Wild in the Streets: Another short adventure that's a variant on a familiar theme. In issue 30 you had to catch escaped baby dinosaurs, preferably retrieving them non-lethally if you wanted the full financial reward. This time your targets are even more varied, as you have to retrieve a baby displacer beast, anklyosaurus and rust monster released when the wagon containing them crashed. Now they're wandering around the town making a nuisance of themselves and the PC's are the only adventurers in the immediate vicinity. You'd better apply your brains to figure out how to trap them, particularly that rust monster, which could get very expensive in property damage if left alone too long. A lighthearted trio of encounters that shouldn't last more than a session. Then just when you think it's over, it gets much more interesting, because it turns out the owner of the monsters is a grifter who'll pay the PC's in fool's gold and get out of town. You'll probably want to chase him down and get revenge, in the process possibly finding out the dubious way he got hold of his menagerie in the first place. (then if you kill him, having to figure out what to do with them a second time) As with the previous adventure, this loses a little for being repeated concept, particularly as comparing them demonstrates how the average adventure has become shorter, less map focussed and more talky in the intervening 5 years, but is still in the usable range overall quality-wise. Both of these concepts are still less overdone than vampire counts or trap setting kobolds.

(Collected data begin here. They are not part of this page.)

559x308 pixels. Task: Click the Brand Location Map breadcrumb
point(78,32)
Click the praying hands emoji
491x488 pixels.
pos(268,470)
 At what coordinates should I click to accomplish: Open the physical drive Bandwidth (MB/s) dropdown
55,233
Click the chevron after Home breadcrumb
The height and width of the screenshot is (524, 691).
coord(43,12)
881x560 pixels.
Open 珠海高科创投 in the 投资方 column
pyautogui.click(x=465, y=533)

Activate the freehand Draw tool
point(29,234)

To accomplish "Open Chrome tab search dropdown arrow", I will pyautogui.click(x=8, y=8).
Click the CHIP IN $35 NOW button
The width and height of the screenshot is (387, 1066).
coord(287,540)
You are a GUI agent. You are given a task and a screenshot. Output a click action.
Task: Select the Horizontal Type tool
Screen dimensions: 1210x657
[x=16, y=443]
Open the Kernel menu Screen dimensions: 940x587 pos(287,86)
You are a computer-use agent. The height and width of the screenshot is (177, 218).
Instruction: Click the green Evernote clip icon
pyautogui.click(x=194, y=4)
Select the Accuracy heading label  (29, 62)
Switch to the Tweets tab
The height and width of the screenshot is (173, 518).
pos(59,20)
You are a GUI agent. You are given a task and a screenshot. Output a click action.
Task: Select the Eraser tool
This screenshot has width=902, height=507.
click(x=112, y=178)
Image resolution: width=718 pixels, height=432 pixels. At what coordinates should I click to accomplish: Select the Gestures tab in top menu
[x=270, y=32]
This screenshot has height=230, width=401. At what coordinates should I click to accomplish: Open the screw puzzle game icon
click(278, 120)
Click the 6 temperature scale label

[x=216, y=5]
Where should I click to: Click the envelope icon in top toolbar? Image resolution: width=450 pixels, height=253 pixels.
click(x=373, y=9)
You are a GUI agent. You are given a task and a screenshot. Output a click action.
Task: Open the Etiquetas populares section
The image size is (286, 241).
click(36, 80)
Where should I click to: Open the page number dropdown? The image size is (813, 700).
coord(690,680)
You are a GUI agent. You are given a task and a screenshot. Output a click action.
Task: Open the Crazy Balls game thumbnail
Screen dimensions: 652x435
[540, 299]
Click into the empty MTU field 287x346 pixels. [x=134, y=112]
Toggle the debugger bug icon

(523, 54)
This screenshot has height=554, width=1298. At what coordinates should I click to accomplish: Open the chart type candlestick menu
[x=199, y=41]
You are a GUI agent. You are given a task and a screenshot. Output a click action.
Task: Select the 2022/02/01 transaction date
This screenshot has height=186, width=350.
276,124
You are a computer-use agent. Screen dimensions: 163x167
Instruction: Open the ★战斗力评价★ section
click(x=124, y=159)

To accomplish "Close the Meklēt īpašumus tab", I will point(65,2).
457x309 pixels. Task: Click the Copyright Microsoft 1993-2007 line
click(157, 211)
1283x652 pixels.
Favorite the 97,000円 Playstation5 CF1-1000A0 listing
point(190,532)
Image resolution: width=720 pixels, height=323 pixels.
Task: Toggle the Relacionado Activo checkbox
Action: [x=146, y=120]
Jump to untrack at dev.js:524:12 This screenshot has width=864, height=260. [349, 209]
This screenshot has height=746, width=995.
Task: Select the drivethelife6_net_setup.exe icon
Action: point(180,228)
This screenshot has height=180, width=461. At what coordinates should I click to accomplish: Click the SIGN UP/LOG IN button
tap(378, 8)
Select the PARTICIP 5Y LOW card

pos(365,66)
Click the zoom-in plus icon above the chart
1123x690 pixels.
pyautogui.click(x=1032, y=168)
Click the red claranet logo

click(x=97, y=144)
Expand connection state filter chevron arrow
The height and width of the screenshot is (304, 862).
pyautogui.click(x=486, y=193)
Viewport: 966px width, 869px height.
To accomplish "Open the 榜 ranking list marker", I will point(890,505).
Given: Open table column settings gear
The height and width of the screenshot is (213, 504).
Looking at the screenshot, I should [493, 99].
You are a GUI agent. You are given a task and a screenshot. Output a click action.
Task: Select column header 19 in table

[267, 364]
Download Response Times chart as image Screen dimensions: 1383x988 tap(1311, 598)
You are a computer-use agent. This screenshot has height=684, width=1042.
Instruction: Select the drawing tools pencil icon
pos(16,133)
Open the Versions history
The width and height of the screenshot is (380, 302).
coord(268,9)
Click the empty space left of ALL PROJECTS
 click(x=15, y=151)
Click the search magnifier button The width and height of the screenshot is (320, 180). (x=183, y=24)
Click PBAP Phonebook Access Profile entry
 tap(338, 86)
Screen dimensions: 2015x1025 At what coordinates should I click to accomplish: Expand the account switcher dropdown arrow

Esmerelda's Bodyguard: Paul Culotta returns once again with a short swashbuckling scenario that would be particularly well suited in a Red Steel campaign. When walking through civilised terrain, they come across a villa guarded by a particularly obnoxious dandy of a swashbuckler who'll insult all the male PC's and hit on the female ones. When things inevitably descend into violence, he'll seem weirdly unaffected by any hits the PC's land upon him for several rounds, before just freezing in place. Turns out he's actually a highly lifelike clockwork swordsman who's just wound down. He was created by a wizard to protect his daughter, who is now thoroughly sick of his ludicrous antics driving any potential suitors away. She'll come out and explain the situation, offering you the pick of stuff from dad's old laboratory if you'll just take him away for good. (whether you then wind him up again and persuade him that the adventuring life is better than guarding her or just have him disassembled for parts is up to you) Of course, there are some things down there which can be pretty dangerous as well, keeping the adventure from being too short and easy. Yet another one in which the external threats aren't particularly threatening, but are designed to encourage interesting roleplaying from the players as they decide how to respond to them, whether they'll lean towards being merciful heroes or ruthless murderhobos, quite possibly leading towards the characters introduced here becoming recurring NPC's if allowed to survive. Also usable, but probably not all in the same campaign at once.
 

(un)reason

Legend
Dungeon Issue 62: Nov/Dec 1996



part 5/5



Side Treks - The Ghost at Widder Smithers: All the way up to 7 adventures in one issue, which is very unusual. Once again, the dial is firmly set to roleplaying heavy and somewhat comedic, as what initially seems to be a ghost haunting turns out to be two wizards released after 50 years trapped in stasis. They were in the middle of a magical battle, and once freed will want to resume straight where they left off. Will you leave them to it, remain neutral but at least try to minimise collateral damage, try to figure out which is the good guy and side with them, or just kill both? Which one is right or wrong isn't obvious, but they have wildly different personalities the DM is encouraged to ham up. The kind of thing that appeared in Polyhedron's short-lived Adversaries column, this is so 2eish it hurts. If it was just one lighthearted article in a decent spread of different things it would be ok, but after wading through this issue it's very irritating. This new editor isn't getting off to a very good start.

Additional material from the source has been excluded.